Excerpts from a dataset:
━━━━━━━━━━━━━━━━
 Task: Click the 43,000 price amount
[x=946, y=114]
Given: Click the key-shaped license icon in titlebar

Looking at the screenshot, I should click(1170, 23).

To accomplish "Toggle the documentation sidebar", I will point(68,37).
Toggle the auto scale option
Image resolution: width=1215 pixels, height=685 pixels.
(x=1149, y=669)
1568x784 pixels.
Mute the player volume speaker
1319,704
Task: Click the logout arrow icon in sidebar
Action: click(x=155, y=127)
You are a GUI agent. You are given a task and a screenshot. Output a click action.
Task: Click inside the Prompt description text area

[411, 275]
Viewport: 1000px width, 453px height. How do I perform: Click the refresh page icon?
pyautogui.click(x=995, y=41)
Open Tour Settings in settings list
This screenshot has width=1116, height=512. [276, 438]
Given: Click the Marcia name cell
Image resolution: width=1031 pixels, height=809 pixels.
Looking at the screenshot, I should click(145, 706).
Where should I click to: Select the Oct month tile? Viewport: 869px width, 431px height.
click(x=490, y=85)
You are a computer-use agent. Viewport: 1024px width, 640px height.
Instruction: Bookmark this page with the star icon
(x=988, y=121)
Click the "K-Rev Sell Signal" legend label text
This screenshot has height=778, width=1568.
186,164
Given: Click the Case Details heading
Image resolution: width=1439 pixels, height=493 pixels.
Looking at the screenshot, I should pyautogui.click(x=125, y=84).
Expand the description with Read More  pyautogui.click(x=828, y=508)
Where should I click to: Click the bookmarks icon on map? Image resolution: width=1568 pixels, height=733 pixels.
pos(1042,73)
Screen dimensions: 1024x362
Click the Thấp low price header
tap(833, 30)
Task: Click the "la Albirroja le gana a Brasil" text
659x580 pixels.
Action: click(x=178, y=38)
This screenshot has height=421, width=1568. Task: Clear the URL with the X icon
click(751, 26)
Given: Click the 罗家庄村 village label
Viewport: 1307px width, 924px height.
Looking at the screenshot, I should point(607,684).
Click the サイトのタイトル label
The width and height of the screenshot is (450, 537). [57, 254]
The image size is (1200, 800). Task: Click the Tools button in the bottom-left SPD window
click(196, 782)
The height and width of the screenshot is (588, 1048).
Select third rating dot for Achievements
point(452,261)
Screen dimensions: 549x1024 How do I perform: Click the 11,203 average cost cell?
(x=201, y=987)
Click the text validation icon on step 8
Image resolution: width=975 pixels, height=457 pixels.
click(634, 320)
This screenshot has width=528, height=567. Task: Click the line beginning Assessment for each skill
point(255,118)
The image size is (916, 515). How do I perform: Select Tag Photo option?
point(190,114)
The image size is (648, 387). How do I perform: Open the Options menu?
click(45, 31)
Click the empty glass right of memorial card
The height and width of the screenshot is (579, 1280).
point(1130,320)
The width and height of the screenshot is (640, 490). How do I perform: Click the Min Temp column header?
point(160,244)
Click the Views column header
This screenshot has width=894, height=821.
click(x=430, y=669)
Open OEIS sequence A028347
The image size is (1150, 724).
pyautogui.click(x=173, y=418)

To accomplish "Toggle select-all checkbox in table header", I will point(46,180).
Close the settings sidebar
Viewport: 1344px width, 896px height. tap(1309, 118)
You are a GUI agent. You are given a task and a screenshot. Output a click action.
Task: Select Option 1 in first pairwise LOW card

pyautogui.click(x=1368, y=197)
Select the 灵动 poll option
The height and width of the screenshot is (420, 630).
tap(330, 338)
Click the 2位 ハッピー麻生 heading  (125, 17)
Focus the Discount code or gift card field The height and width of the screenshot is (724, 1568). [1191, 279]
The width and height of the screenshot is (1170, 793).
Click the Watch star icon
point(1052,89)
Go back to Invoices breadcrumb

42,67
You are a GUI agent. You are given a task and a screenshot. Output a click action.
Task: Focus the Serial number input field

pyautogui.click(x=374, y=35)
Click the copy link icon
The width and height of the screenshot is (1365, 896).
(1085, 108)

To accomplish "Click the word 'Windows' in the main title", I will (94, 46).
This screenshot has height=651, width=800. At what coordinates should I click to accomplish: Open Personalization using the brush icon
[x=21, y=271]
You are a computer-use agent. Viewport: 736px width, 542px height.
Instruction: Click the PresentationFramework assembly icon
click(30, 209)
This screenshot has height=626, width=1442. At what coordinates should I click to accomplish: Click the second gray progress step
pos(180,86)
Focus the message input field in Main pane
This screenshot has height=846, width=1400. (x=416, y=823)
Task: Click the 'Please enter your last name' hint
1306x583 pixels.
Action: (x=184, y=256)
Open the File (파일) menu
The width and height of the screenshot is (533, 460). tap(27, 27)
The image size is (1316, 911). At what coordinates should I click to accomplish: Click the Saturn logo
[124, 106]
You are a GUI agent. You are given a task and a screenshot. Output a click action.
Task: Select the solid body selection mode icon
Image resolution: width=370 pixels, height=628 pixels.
━━━━━━━━━━━━━━━━
An exact reproduction of all the records is needed.

 Task: Click the 43,000 price amount
[x=946, y=114]
Given: Click the key-shaped license icon in titlebar

Looking at the screenshot, I should click(1170, 23).

To accomplish "Toggle the documentation sidebar", I will point(68,37).
Toggle the auto scale option
Image resolution: width=1215 pixels, height=685 pixels.
(x=1149, y=669)
1568x784 pixels.
Mute the player volume speaker
1319,704
Task: Click the logout arrow icon in sidebar
Action: click(x=155, y=127)
You are a GUI agent. You are given a task and a screenshot. Output a click action.
Task: Click inside the Prompt description text area

[411, 275]
Viewport: 1000px width, 453px height. How do I perform: Click the refresh page icon?
pyautogui.click(x=995, y=41)
Open Tour Settings in settings list
This screenshot has width=1116, height=512. [276, 438]
Given: Click the Marcia name cell
Image resolution: width=1031 pixels, height=809 pixels.
Looking at the screenshot, I should click(145, 706).
Where should I click to: Select the Oct month tile? Viewport: 869px width, 431px height.
click(x=490, y=85)
You are a computer-use agent. Viewport: 1024px width, 640px height.
Instruction: Bookmark this page with the star icon
(x=988, y=121)
Click the "K-Rev Sell Signal" legend label text
This screenshot has height=778, width=1568.
186,164
Given: Click the Case Details heading
Image resolution: width=1439 pixels, height=493 pixels.
Looking at the screenshot, I should pyautogui.click(x=125, y=84).
Expand the description with Read More  pyautogui.click(x=828, y=508)
Where should I click to: Click the bookmarks icon on map? Image resolution: width=1568 pixels, height=733 pixels.
pos(1042,73)
Screen dimensions: 1024x362
Click the Thấp low price header
tap(833, 30)
Task: Click the "la Albirroja le gana a Brasil" text
659x580 pixels.
Action: click(x=178, y=38)
This screenshot has height=421, width=1568. Task: Clear the URL with the X icon
click(751, 26)
Given: Click the 罗家庄村 village label
Viewport: 1307px width, 924px height.
Looking at the screenshot, I should point(607,684).
Click the サイトのタイトル label
The width and height of the screenshot is (450, 537). [57, 254]
The image size is (1200, 800). Task: Click the Tools button in the bottom-left SPD window
click(196, 782)
The height and width of the screenshot is (588, 1048).
Select third rating dot for Achievements
point(452,261)
Screen dimensions: 549x1024 How do I perform: Click the 11,203 average cost cell?
(x=201, y=987)
Click the text validation icon on step 8
Image resolution: width=975 pixels, height=457 pixels.
click(634, 320)
This screenshot has width=528, height=567. Task: Click the line beginning Assessment for each skill
point(255,118)
The image size is (916, 515). How do I perform: Select Tag Photo option?
point(190,114)
The image size is (648, 387). How do I perform: Open the Options menu?
click(45, 31)
Click the empty glass right of memorial card
The height and width of the screenshot is (579, 1280).
point(1130,320)
The width and height of the screenshot is (640, 490). How do I perform: Click the Min Temp column header?
point(160,244)
Click the Views column header
This screenshot has width=894, height=821.
click(x=430, y=669)
Open OEIS sequence A028347
The image size is (1150, 724).
pyautogui.click(x=173, y=418)

To accomplish "Toggle select-all checkbox in table header", I will point(46,180).
Close the settings sidebar
Viewport: 1344px width, 896px height. tap(1309, 118)
You are a GUI agent. You are given a task and a screenshot. Output a click action.
Task: Select Option 1 in first pairwise LOW card

pyautogui.click(x=1368, y=197)
Select the 灵动 poll option
The height and width of the screenshot is (420, 630).
tap(330, 338)
Click the 2位 ハッピー麻生 heading  (125, 17)
Focus the Discount code or gift card field The height and width of the screenshot is (724, 1568). [1191, 279]
The width and height of the screenshot is (1170, 793).
Click the Watch star icon
point(1052,89)
Go back to Invoices breadcrumb

42,67
You are a GUI agent. You are given a task and a screenshot. Output a click action.
Task: Focus the Serial number input field

pyautogui.click(x=374, y=35)
Click the copy link icon
The width and height of the screenshot is (1365, 896).
(1085, 108)

To accomplish "Click the word 'Windows' in the main title", I will (94, 46).
This screenshot has height=651, width=800. At what coordinates should I click to accomplish: Open Personalization using the brush icon
[x=21, y=271]
You are a computer-use agent. Viewport: 736px width, 542px height.
Instruction: Click the PresentationFramework assembly icon
click(30, 209)
This screenshot has height=626, width=1442. At what coordinates should I click to accomplish: Click the second gray progress step
pos(180,86)
Focus the message input field in Main pane
This screenshot has height=846, width=1400. (x=416, y=823)
Task: Click the 'Please enter your last name' hint
1306x583 pixels.
Action: (x=184, y=256)
Open the File (파일) menu
The width and height of the screenshot is (533, 460). tap(27, 27)
The image size is (1316, 911). At what coordinates should I click to accomplish: Click the Saturn logo
[124, 106]
You are a GUI agent. You are given a task and a screenshot. Output a click action.
Task: Select the solid body selection mode icon
Image resolution: width=370 pixels, height=628 pixels.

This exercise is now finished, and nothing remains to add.